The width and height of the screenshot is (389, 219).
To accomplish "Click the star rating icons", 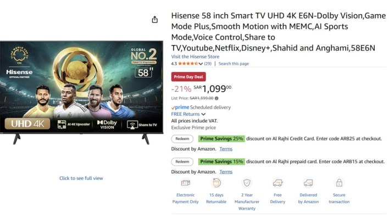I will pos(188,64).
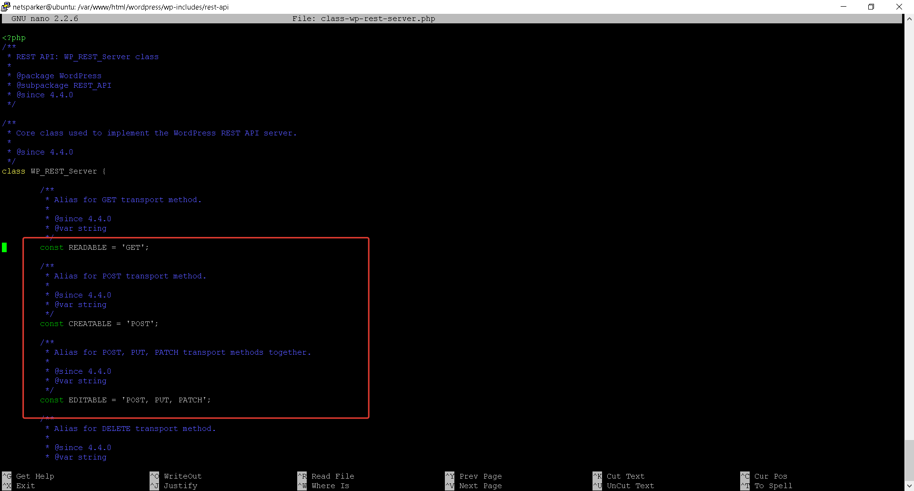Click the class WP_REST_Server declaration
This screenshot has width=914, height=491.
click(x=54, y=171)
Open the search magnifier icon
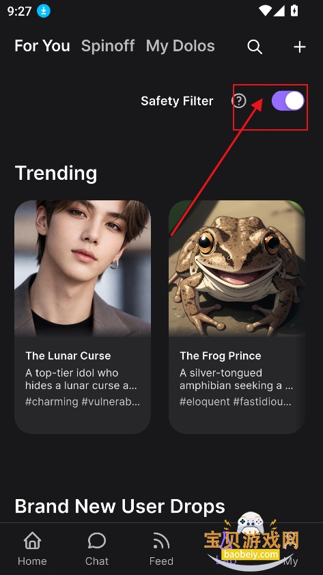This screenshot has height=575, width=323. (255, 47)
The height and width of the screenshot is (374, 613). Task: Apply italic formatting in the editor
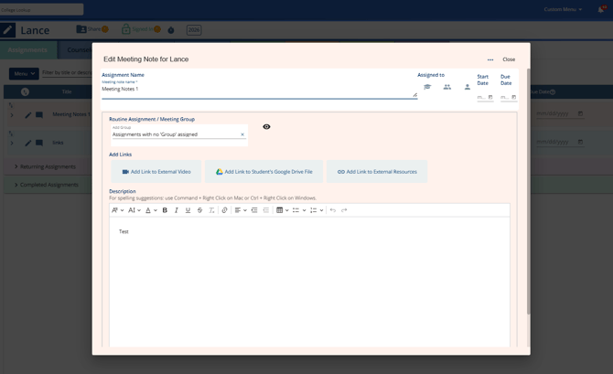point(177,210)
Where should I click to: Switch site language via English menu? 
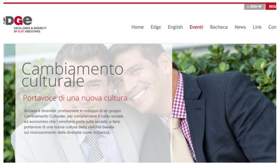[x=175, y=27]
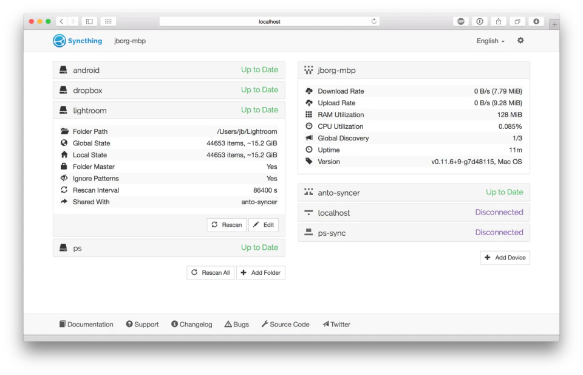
- - -
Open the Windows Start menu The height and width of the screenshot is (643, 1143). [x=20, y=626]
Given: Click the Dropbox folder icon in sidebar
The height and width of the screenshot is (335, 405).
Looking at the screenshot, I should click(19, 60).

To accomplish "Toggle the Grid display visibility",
- - -
▸ TASK DIRECTIONS
Look above for the line holding "The height and width of the screenshot is (335, 405)." and the line holding "the Grid display", then output exactly those two lines and every line between them, nothing more.

▸ TASK RESULT
The height and width of the screenshot is (335, 405).
Looking at the screenshot, I should click(19, 60).

To accomplish "Toggle the Grid display visibility",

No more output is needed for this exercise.